Michael Hickborn is correct about not being too keen play fast and loose with the rules. This is well founded remember what a tiny exception did to the protestants at Lambeth in 1930 and we have all seen results of the spin of Vatican II for those whose goals were to change the faith.
Meanwhile Elizabeth Scalia is correct that the call of God to an individual is subtle and we MUST be willing to cultivate and fertilize the ground around them so the call can bear fruit because that is the bottom line of Christianity, the salvation of individual souls. I suspect each of us can tell a story like Elizabeth’s of a person finding the faith and as the Holy Spirit told Peter. “What God has made clean, you are not to call profane.”

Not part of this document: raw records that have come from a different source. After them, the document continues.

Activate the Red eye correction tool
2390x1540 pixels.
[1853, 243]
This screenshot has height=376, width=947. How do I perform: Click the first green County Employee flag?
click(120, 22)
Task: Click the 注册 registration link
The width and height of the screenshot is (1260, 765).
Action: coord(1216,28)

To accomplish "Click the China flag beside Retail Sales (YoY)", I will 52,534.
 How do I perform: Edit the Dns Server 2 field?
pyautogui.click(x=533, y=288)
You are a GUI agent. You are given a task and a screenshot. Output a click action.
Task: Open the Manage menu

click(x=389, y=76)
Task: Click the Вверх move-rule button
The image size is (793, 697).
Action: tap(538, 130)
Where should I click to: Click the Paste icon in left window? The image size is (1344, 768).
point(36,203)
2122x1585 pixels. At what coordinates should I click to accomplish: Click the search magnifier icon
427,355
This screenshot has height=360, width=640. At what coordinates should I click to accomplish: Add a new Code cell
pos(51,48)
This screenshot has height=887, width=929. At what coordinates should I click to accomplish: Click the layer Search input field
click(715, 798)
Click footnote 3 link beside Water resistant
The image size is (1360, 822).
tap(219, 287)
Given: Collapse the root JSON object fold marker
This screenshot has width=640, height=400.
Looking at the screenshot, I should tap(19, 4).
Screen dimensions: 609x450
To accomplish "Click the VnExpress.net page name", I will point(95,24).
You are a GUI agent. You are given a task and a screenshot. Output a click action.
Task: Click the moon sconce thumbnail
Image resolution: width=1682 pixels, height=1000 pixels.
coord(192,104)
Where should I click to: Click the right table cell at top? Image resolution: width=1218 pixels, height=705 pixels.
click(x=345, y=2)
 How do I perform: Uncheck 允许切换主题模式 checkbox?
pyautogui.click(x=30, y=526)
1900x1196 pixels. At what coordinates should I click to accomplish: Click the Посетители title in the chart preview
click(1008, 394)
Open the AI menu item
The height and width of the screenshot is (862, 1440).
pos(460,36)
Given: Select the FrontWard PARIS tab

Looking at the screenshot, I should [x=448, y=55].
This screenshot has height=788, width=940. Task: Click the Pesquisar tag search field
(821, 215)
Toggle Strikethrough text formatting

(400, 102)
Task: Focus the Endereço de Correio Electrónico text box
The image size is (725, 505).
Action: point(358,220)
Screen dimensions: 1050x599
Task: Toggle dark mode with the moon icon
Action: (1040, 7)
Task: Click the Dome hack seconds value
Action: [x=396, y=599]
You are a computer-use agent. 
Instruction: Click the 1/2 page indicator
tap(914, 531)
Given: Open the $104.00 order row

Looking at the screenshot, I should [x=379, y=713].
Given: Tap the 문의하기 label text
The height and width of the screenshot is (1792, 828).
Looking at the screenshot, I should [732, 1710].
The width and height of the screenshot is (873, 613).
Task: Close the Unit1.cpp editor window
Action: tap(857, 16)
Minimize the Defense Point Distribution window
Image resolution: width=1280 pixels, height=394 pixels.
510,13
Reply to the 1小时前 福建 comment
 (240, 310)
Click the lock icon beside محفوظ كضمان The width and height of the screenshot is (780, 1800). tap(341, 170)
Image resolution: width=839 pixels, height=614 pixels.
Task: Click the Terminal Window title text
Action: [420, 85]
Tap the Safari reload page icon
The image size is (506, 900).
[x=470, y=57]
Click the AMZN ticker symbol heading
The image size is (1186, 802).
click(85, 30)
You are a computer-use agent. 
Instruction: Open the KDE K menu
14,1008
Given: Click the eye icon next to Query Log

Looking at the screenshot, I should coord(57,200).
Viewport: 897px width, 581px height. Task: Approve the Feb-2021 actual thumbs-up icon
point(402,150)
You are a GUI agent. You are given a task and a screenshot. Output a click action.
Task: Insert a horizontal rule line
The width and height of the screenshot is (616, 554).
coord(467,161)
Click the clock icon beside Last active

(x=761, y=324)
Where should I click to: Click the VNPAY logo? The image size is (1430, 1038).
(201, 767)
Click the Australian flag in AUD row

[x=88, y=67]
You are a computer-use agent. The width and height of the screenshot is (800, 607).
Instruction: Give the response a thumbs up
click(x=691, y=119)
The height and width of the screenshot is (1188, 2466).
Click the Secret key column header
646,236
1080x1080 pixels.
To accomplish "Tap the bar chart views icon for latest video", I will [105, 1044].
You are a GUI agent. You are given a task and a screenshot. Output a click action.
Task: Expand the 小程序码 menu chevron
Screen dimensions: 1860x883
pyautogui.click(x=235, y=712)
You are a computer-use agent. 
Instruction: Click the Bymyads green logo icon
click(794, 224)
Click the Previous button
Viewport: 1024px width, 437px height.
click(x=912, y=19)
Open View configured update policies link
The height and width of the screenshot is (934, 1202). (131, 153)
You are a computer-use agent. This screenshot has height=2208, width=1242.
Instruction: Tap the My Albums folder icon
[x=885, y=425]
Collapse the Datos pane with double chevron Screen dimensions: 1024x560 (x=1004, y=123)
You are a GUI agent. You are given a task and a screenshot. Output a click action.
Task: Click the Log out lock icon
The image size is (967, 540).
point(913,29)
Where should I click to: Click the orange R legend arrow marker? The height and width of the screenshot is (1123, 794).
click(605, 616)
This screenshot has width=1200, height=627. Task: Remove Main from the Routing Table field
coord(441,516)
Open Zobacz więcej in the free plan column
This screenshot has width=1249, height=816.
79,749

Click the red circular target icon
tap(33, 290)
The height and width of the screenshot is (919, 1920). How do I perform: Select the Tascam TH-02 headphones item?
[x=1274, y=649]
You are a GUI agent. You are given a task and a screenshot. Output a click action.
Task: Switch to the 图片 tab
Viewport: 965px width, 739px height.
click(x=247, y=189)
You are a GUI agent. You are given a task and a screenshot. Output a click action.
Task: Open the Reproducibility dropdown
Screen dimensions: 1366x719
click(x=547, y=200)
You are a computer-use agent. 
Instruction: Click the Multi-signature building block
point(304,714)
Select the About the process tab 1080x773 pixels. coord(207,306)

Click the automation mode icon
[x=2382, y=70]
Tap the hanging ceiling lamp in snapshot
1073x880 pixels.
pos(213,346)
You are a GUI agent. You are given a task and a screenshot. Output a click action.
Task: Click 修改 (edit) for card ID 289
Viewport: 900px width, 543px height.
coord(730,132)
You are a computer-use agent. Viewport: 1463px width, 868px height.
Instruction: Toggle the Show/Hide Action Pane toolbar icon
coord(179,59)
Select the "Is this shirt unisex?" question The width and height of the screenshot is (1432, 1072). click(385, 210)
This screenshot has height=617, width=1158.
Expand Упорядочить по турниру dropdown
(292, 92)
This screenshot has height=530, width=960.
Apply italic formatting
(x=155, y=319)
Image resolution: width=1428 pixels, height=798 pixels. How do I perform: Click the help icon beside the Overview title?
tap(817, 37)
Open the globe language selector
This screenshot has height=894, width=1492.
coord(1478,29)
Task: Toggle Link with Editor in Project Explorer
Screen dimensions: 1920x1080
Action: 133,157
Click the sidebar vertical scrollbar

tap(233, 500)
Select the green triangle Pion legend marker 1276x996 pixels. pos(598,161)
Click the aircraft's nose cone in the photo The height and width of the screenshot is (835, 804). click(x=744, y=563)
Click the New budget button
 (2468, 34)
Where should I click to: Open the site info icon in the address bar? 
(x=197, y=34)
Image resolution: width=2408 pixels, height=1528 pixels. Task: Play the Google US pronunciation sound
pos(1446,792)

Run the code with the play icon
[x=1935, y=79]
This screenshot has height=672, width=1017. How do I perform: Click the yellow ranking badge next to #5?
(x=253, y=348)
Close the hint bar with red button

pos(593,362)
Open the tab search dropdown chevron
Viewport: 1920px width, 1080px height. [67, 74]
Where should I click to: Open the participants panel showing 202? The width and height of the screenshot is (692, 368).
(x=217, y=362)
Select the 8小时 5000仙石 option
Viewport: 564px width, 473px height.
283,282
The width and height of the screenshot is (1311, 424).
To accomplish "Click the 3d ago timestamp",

However the difference between cultivating and coddling is the difference between a person hearing God calling despite their sins, and a person calling God out demanding what he considers his due. It’s the difference between the synod looking for a way to enable those who seek God’s mercy and enabling those who seeking the world’s agenda.
Closing thought, one of my favorite movies is the 1955 classic We’re no Angels. Starring Humphrey Bogart, Aldo Ray and Peter Ustinov as three escaped Devil’s island convicts who come to a house and shop to rob it to aid their escape but find themselves instead coming to the aid of the honest husband his devoted wife and their Daughter accidentally causing the end of their tormentors leaving the parents rich and the daughter with a fine young doctor as a suitor and in the end rather than board the boat and escape decide to turn themselves in. The final scene show them walking away back to the camera with halos appearing over their heads.
It’s how God sometimes works, slowly and subtly until in the end they do the right thing.
People who want to find God, who are seeking mercy will find it, it might take a lifetime but they’ll get there. Those who are looking to justify themselves for their own power, their own glory or to bring down the church will fail in all those counts because that’s how the Holy Spirit works and as Christ said when it comes to his church the gates of Hell will not prevail against it.
I’m a big fan in the truths of the church, we should have faith in this one.